= To do =
Give the data again in full. Keep every line the same.

= Exercise data =
——

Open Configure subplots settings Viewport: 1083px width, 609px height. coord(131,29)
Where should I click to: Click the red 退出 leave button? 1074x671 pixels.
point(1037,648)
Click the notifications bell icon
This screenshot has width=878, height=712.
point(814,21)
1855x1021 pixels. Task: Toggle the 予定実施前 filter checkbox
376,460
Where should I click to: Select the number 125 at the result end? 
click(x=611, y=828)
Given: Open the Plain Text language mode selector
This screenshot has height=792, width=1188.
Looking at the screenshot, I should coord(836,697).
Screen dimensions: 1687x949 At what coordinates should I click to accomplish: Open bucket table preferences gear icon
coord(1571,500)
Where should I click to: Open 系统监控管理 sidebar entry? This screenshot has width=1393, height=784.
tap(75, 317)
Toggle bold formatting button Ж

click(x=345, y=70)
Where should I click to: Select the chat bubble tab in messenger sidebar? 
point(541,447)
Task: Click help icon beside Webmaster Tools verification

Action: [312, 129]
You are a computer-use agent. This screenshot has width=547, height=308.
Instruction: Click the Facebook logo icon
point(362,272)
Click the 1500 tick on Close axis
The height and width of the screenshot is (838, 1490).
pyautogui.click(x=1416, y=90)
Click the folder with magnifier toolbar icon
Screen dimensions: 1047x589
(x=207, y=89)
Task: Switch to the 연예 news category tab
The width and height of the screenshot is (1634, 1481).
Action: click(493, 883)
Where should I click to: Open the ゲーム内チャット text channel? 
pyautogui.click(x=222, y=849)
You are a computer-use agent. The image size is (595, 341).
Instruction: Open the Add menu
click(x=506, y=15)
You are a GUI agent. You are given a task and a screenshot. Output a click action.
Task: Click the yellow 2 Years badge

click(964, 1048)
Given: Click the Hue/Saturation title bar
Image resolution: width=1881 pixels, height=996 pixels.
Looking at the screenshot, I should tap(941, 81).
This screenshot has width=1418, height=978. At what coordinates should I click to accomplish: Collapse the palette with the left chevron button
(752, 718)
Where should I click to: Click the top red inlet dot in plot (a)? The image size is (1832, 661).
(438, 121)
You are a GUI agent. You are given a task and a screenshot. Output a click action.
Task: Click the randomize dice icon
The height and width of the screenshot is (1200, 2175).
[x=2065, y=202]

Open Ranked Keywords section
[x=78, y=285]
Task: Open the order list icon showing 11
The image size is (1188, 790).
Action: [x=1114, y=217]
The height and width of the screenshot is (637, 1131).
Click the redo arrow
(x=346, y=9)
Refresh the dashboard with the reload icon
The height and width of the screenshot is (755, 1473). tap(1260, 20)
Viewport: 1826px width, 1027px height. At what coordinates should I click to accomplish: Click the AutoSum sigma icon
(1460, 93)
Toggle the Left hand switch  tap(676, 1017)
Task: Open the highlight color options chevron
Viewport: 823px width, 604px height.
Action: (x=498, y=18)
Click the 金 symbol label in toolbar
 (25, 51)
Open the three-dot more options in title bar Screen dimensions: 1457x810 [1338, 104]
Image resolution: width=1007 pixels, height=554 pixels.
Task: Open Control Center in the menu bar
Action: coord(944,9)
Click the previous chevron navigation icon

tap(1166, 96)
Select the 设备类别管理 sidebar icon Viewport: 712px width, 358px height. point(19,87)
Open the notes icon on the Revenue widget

——

= Answer to this exercise =
Open Configure subplots settings Viewport: 1083px width, 609px height. coord(131,29)
Where should I click to: Click the red 退出 leave button? 1074x671 pixels.
point(1037,648)
Click the notifications bell icon
This screenshot has width=878, height=712.
point(814,21)
1855x1021 pixels. Task: Toggle the 予定実施前 filter checkbox
376,460
Where should I click to: Select the number 125 at the result end? 
click(x=611, y=828)
Given: Open the Plain Text language mode selector
This screenshot has height=792, width=1188.
Looking at the screenshot, I should coord(836,697).
Screen dimensions: 1687x949 At what coordinates should I click to accomplish: Open bucket table preferences gear icon
coord(1571,500)
Where should I click to: Open 系统监控管理 sidebar entry? This screenshot has width=1393, height=784.
tap(75, 317)
Toggle bold formatting button Ж

click(x=345, y=70)
Where should I click to: Select the chat bubble tab in messenger sidebar? 
point(541,447)
Task: Click help icon beside Webmaster Tools verification

Action: [312, 129]
You are a computer-use agent. This screenshot has width=547, height=308.
Instruction: Click the Facebook logo icon
point(362,272)
Click the 1500 tick on Close axis
The height and width of the screenshot is (838, 1490).
pyautogui.click(x=1416, y=90)
Click the folder with magnifier toolbar icon
Screen dimensions: 1047x589
(x=207, y=89)
Task: Switch to the 연예 news category tab
The width and height of the screenshot is (1634, 1481).
Action: click(493, 883)
Where should I click to: Open the ゲーム内チャット text channel? 
pyautogui.click(x=222, y=849)
You are a computer-use agent. The image size is (595, 341).
Instruction: Open the Add menu
click(x=506, y=15)
You are a GUI agent. You are given a task and a screenshot. Output a click action.
Task: Click the yellow 2 Years badge

click(964, 1048)
Given: Click the Hue/Saturation title bar
Image resolution: width=1881 pixels, height=996 pixels.
Looking at the screenshot, I should tap(941, 81).
This screenshot has width=1418, height=978. At what coordinates should I click to accomplish: Collapse the palette with the left chevron button
(752, 718)
Where should I click to: Click the top red inlet dot in plot (a)? The image size is (1832, 661).
(438, 121)
You are a GUI agent. You are given a task and a screenshot. Output a click action.
Task: Click the randomize dice icon
The height and width of the screenshot is (1200, 2175).
[x=2065, y=202]

Open Ranked Keywords section
[x=78, y=285]
Task: Open the order list icon showing 11
The image size is (1188, 790).
Action: [x=1114, y=217]
The height and width of the screenshot is (637, 1131).
Click the redo arrow
(x=346, y=9)
Refresh the dashboard with the reload icon
The height and width of the screenshot is (755, 1473). tap(1260, 20)
Viewport: 1826px width, 1027px height. At what coordinates should I click to accomplish: Click the AutoSum sigma icon
(1460, 93)
Toggle the Left hand switch  tap(676, 1017)
Task: Open the highlight color options chevron
Viewport: 823px width, 604px height.
Action: (x=498, y=18)
Click the 金 symbol label in toolbar
 (25, 51)
Open the three-dot more options in title bar Screen dimensions: 1457x810 [1338, 104]
Image resolution: width=1007 pixels, height=554 pixels.
Task: Open Control Center in the menu bar
Action: coord(944,9)
Click the previous chevron navigation icon

tap(1166, 96)
Select the 设备类别管理 sidebar icon Viewport: 712px width, 358px height. point(19,87)
Open the notes icon on the Revenue widget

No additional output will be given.